Who was Kristeller? He grew up in Germany in the 1910s and 1920s, raised in a well-educated jewish family. He had had a desire to be a philosopher and studied the early Neo-Platonists for his doctorate. During the 1930s, he fled Germany to Italy, where he managed to be employed, basically, as a librarian cataloging old Renassiance manuscripts. He discovered many manuscripts of Ficino and his circle that were unknown to modern scholars. These newly discovered texts showed a very different context for Renaissance philosophy than the reigning paradigm. As Italy made stronger ties to Nazi Germany, Kristeller, by this time a respected authority on the history of Italian Renaissance philosophy, fled to the United States where he obtained a position at Columbia University. He spent the following decades energetically applying his great knowledge of original texts to overturning the reigning paradigm of modern philosophical humanism through research, publications, and hundreds of public lectures.


First written in German in the early 1930s, this book was then rewritten and translated into Italian in the late 1930s. Kristeller had to leave Italy just before it was published there, so it was translated again into English and published in 1942. The paradigm of philosophical humanism in the early 20th century held that the philosophy of the Renaissance was a sharp break from the Scholastic philosophy of the medieval era, and that it began the western concept of a radical autonomy of the individual human.
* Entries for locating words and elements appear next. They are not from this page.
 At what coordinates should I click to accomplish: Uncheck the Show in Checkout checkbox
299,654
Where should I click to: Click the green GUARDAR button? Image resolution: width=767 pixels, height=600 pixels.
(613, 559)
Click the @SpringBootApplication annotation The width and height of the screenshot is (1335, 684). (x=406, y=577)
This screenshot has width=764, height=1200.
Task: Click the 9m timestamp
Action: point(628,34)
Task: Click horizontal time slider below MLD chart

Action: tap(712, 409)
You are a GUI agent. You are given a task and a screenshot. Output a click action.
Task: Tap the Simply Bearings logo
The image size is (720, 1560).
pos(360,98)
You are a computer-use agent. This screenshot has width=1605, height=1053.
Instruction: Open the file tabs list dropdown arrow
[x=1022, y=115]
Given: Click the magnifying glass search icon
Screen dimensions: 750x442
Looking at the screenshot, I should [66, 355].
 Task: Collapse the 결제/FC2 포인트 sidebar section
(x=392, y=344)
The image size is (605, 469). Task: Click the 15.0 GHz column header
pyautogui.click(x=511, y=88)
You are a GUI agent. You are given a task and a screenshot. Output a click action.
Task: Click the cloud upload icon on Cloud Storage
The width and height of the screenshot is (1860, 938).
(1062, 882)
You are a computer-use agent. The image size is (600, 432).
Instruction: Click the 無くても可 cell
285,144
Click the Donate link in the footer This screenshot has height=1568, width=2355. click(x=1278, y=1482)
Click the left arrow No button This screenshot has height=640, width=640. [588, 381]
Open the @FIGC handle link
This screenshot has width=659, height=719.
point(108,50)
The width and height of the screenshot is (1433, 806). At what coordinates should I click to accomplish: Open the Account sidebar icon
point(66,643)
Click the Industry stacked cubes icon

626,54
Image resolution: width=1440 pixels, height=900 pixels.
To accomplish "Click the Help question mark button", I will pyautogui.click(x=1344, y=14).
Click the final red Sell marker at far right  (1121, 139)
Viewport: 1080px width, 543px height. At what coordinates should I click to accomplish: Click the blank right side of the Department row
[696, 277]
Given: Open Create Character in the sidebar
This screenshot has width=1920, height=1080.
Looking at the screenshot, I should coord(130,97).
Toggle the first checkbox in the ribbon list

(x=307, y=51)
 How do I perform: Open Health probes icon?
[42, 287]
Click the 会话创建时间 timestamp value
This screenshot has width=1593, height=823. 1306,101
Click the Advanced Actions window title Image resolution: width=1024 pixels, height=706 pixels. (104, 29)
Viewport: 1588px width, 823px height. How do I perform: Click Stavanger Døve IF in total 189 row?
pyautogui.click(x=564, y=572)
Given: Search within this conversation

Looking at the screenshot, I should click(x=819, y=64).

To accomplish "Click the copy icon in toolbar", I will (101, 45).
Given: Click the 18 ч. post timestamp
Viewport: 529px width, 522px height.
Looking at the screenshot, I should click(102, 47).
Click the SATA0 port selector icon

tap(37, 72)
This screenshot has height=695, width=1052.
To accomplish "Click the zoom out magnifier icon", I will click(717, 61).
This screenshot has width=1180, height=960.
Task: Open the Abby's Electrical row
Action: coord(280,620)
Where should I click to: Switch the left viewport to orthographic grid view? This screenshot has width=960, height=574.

Kristeller was able to show in this book that there was no sharp break between the philosophy of Scholasticism and the philosophy of the Renaissance. By cherry-picking quotes from selected Renaissance texts, earlier historians had characterised the general tenor of Renaissance philosophy incorrectly. Ironically, Kristeller's triumph made the study of Renaissance philosophy much less attractive to modern philosophical humanists.


Critics have pointed out that, in this book, Kristeller applies his understanding of Kierkegaardian existentialism, learned from Jaspers, to make Ficino look more like a contemplative universalist than he really was. Later scholars, such as Michael J. B. Allen, have shown that Ficino was much more into magic and the occult than this book lets on. They have also shown that many of the ideas Kristeller thought were original to Ficino had their origins in the writings of Proclus, about whom Kristeller was less knowledgable.



I have written in a recent article that the writer John Kennedy Toole was likely influenced by Kristeller, and that there are many aspects of this book that are burlesqued in Toole's novel "A Confederacy of Dunces."